ACS Applied Materials & Interfaces 2024 14 citations ? Citation count from OpenAlex, updated daily. May differ slightly from the publisher's own count. Score: 60 ? 0–100 AI score estimating relevance to the microplastics field. Papers below 30 are filtered from public browse.
Anna Daniela Dorsch, Fritz Förschner, Mehdi Ravandeh, Walison Augusto da Silva Brito, Fariba Saadati, Mihaela Delcea, Kristian Wende, Sander Bekeschus

Summary

Researchers discovered that when nanoplastics enter the human mouth, saliva proteins quickly coat the particles, and the type of coating depends on the plastic's size and surface charge. Smaller particles attracted more proteins and the protein coatings affected how cells responded to the nanoplastics in laboratory tests. This is significant because it means the body's first interaction with ingested nanoplastics changes their biological identity, which could influence how they are absorbed and where they end up in the body.

Polymers
Models

Environmental pollution with plastic polymers has become a global problem, leaving no continent and habitat unaffected. Plastic waste is broken down into smaller parts by environmental factors, which generate micro- and nanoplastic particles (MNPPs), ultimately ending up in the human food chain. Before entering the human body, MNPPs make their first contact with saliva in the human mouth. However, it is unknown what proteins attach to plastic particles and whether such protein corona formation is affected by the particle's biophysical properties. To this end, we employed polystyrene MNPPs of two different sizes and three different charges and incubated them individually with saliva donated by healthy human volunteers.

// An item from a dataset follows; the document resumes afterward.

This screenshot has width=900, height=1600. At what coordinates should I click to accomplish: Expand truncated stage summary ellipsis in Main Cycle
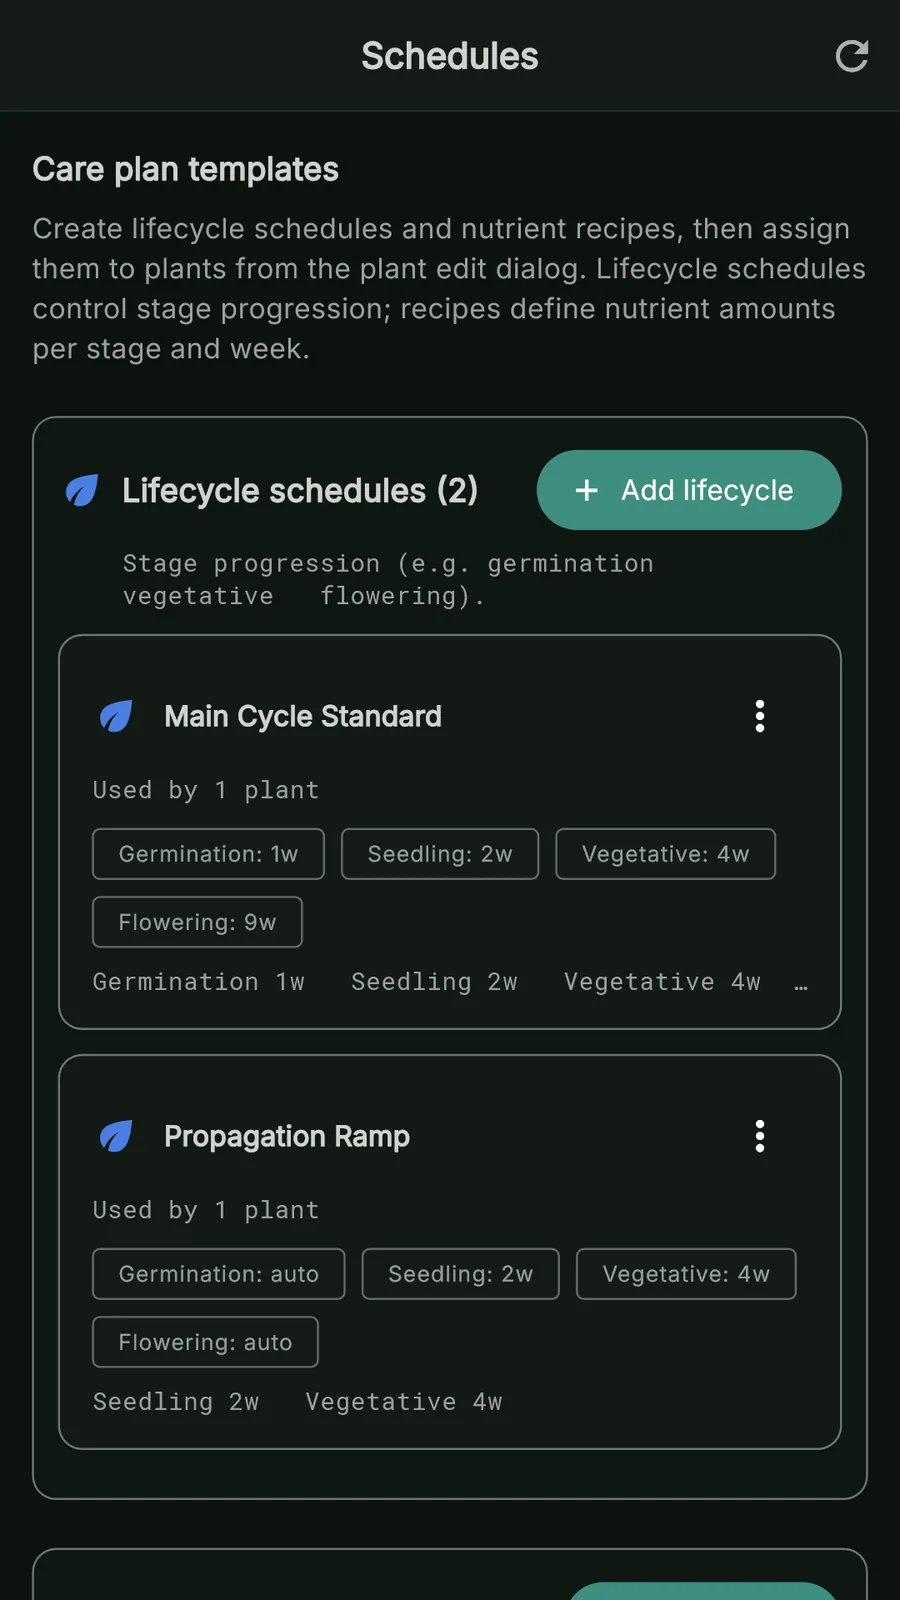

Particle zeta potential and size analyses were performed using dynamic light scattering complemented by nanoliquid chromatography high-resolution mass spectrometry (nLC/HRMS) to qualitatively and quantitatively reveal the protein soft and hard corona for each particle type. Notably, protein profiles and relative quantities were dictated by plastic particle size and charge, which in turn affected their hydrodynamic size, polydispersity, and zeta potential. Strikingly, we provide evidence of the latter to be dynamic processes depending on exposure times. Smaller particles seemed to be more reactive with the surrounding proteins, and cultures of the particles with five different cell lines (HeLa, HEK293, A549, HepG2, and HaCaT) indicated protein corona effects on cellular metabolic activity and genotoxicity. In summary, our data suggest nanoplastic size and surface chemistry dictate the decoration by human saliva proteins, with important implications for MNPP uptake in humans.